YOUR TASKS:
A) From the blog post on the Justice League below, quote the passage between "Actually, now that" and "the superheroes' infighting.", inclusive.
B) Render this sentence from the Justice League blog post below into Spanish: "Batman always has a plan; Batman always wins."
C) In the Justice League blog post below, which characters does the writer call "pure" superheroes?

— Start of DOCUMENT SECTION —

Wednesday, December 03, 2008

Would You Like Less Pulp In Your JLA?

I have argued previously that the Justice League is a "clash of genres."

That phrase might not be perfectly accurate, but it's a good soundbite. Batman has some pulp roots (Zorro, the Shadow). The Flash and the Atom are science-heroes, powered by vaguely plausible experiments/accidents. Green Lantern and Hawkman are space-opera characters. Zatanna straddles the Vertigo line. The Elongated Man and the Martian Manhunter are different types of detectives; and at one point Booster Gold and Captain Atom were different kinds of "men out of time." The ones I would call "pure" superheroes -- for purposes of this post, "fantasy" characters -- include Aquaman, Superman, and Wonder Woman.

Therefore, I think it would be instructive to examine which Leaguers tend to fare the best over the years. If the Justice League is a sampler of DC as a whole, seeing which "genre" dominates its adventures might give us a clue as to the company's overall tone.

Regardless, I suspect that, despite J'Onn J'Onzz's presence in virtually every era of the team, Batman would be the go-to guy. Batman always has a plan; Batman always wins. Grant Morrison had Batman unmask the Hyperclan (and beat up three of them), outlast DeSaad, and outsmart Lex Luthor. When he wanted to show that Prometheus meant business, he had the new villain (who was an "evil Batman") first defeat the Darknight Detective.

It goes back farther. One could argue that Batman leaving the League and founding the Outsiders was the beginning of the "Satellite Era's" end. Likewise, Batman's return to the team (now based in Detroit) was an attempt to lend that League some credibility. Batman was a dominant force in the early Giffen/DeMatteis years, and showed up a few times in the Dan Jurgens/Gerard Jones/Ron Randall relaunches of the early '90s.

And why do people like Batman? Because he has no powers but he's real smart. (Also, the years of martial-arts training and discipline don't hurt.) So what does it say that, on a team composed of characters from different genres, that the most visible heir of the pulp heroes routinely gets the most deference?

Clearly the implication is that Batman represents the "need for realism" which has driven superhero comics for the past twenty-plus years (probably going back to his takedown of Superman in The Dark Knight Falls). Yes, those who look to Batman for "realism" are probably frustrated with his very involvement in the Justice League, but I don't see too many people claiming that Black Canary and Green Arrow are any more realistic. Indeed (despite GA's appearance in the Dark Knight Superman fight), conventional fan wisdom seems to hold that a bow and trick arrows are no way to stop, say, the Demons Three, or even a moderately well-armed super-criminal like Captain Cold.

Actually, now that I think about it, Kingdom Come also gave Batman's "talented-humans" team something of an advantage, in that they didn't have the drama of Superman's and Wonder Woman's Justice League. With that nuclear strike, the "regular" humans also end up settling much of the superheroes' infighting.

— End of DOCUMENT SECTION —
— Start of PROVIDED MATERIAL —

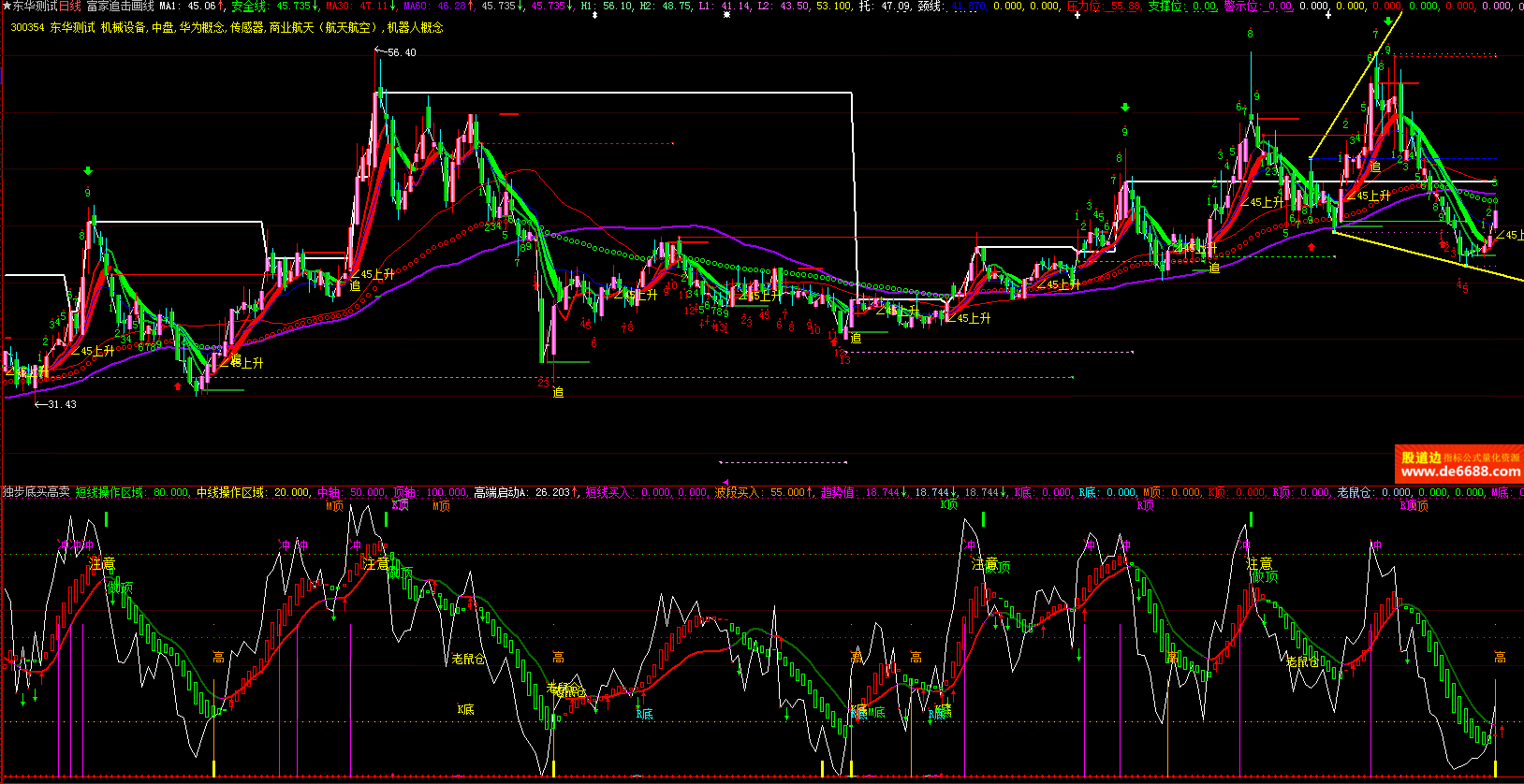1524x784 pixels.
Task: Click the 股道边 logo watermark
Action: tap(1420, 457)
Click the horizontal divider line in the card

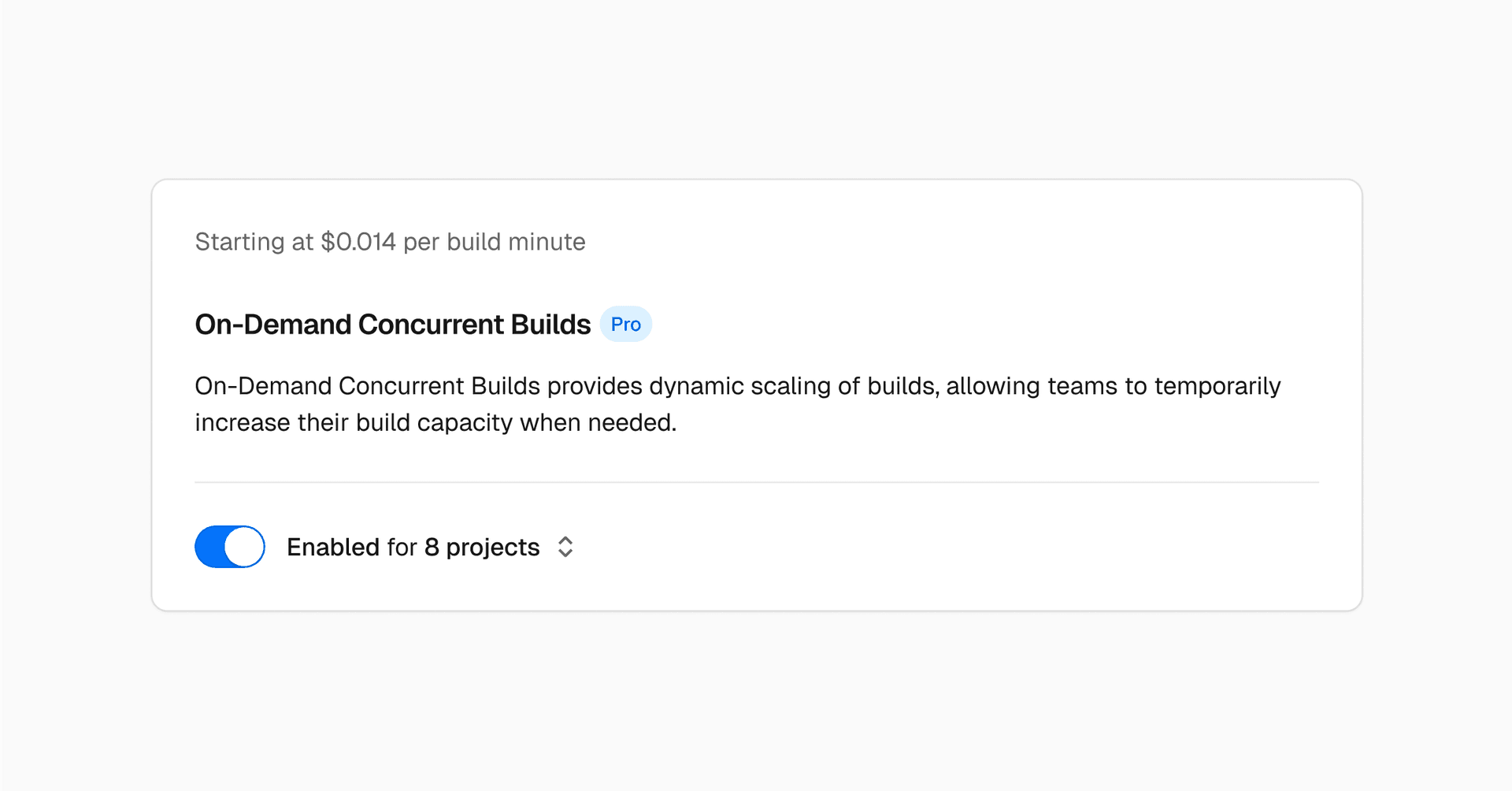click(756, 482)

— End of PROVIDED MATERIAL —

OUTPUTS:
A)
Actually, now that I think about it, Kingdom Come also gave Batman's "talented-humans" team something of an advantage, in that they didn't have the drama of Superman's and Wonder Woman's Justice League. With that nuclear strike, the "regular" humans also end up settling much of the superheroes' infighting.

B) Batman siempre tiene un plan; Batman siempre gana.

C) Aquaman, Superman, and Wonder Woman.